I don't think that is enough food either...... misses the point completely

BitOutOfPractice · 24/01/2018 09:33

I remember a poster on here once who gave her recipe for chicken soup

  1. boil a chicken carcass
  2. Look at it in disgust and wonder what to do with all the scum on the top
  3. decant into a tupperware and freeze
  4. Discover 6 months later, think "fuck that!", and throw away
  5. Buy chicken soup
YoniHuman · 24/01/2018 09:36

YANBU - I think it was rude of your PIL'S not to mention they were bringing back food. I can understand them getting their own dinner from the chip shop and not wanting to leave out your DD so getting extra, but they should have let you know.

StealthNinjaMum · 24/01/2018 09:40

I bought a cabbage last week because I thought it would be a challenge to do something nice with it. Anyway it is still lurking in the fridge and so tonight I am going to do this for me and dh

www.bbcgoodfood.com/recipes/chorizo-cabbage-stew

grannytomine · 24/01/2018 09:45

I know it's a bit early but I really fancy some fish and chips.

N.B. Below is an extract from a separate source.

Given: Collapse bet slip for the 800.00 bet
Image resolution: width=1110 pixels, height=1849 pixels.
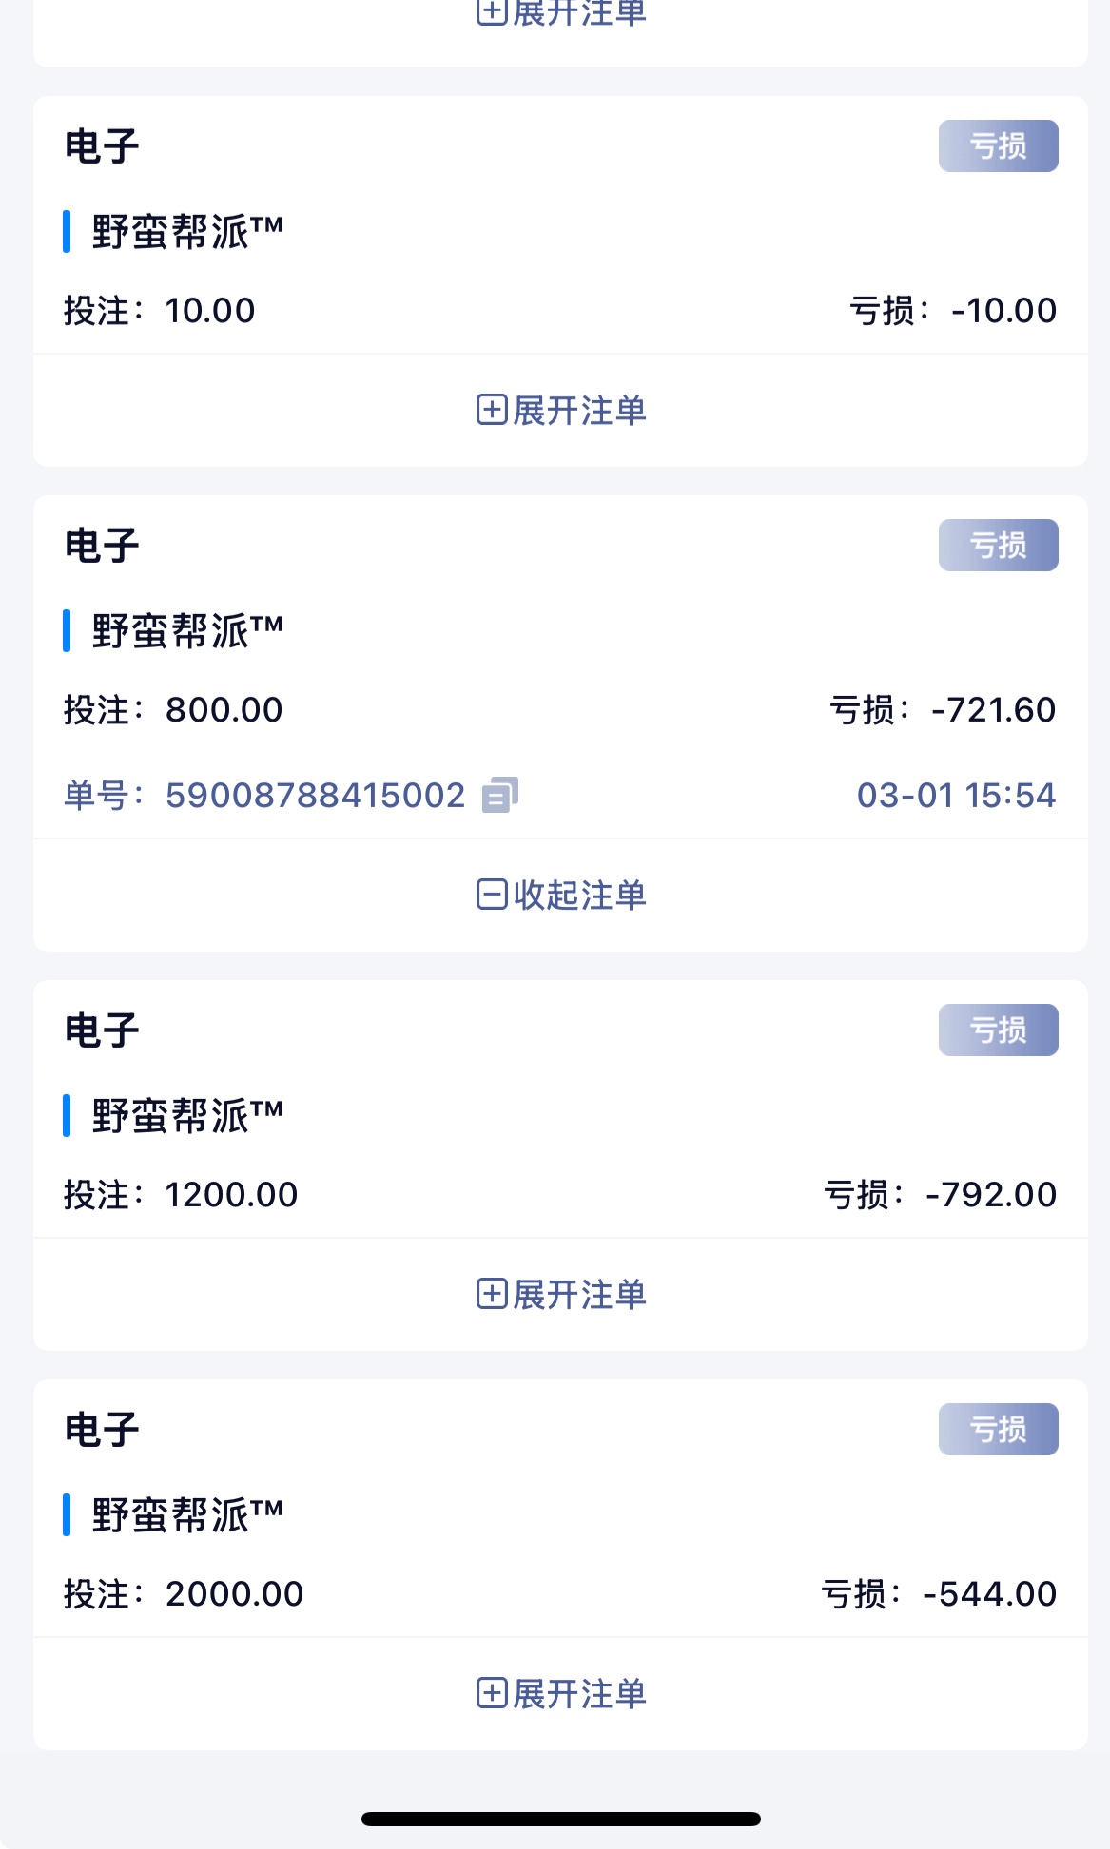Looking at the screenshot, I should pos(561,896).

whiskyowl · 24/01/2018 09:49

This would have annoyed the shit out of me too. I can't bear people who aren't punctual. If someone says they'll be home in an hour, I expect them to mean that and not to sod off on some massive detour that makes them take twice as long.

If you've said you'll be an hour, and you're late, the polite thing is to get as much of a wriggle on as you can, and to phone the person who is waiting and let them know what is happening. It is definitely not to add a further time-consuming task that may not even be necessary into the mix.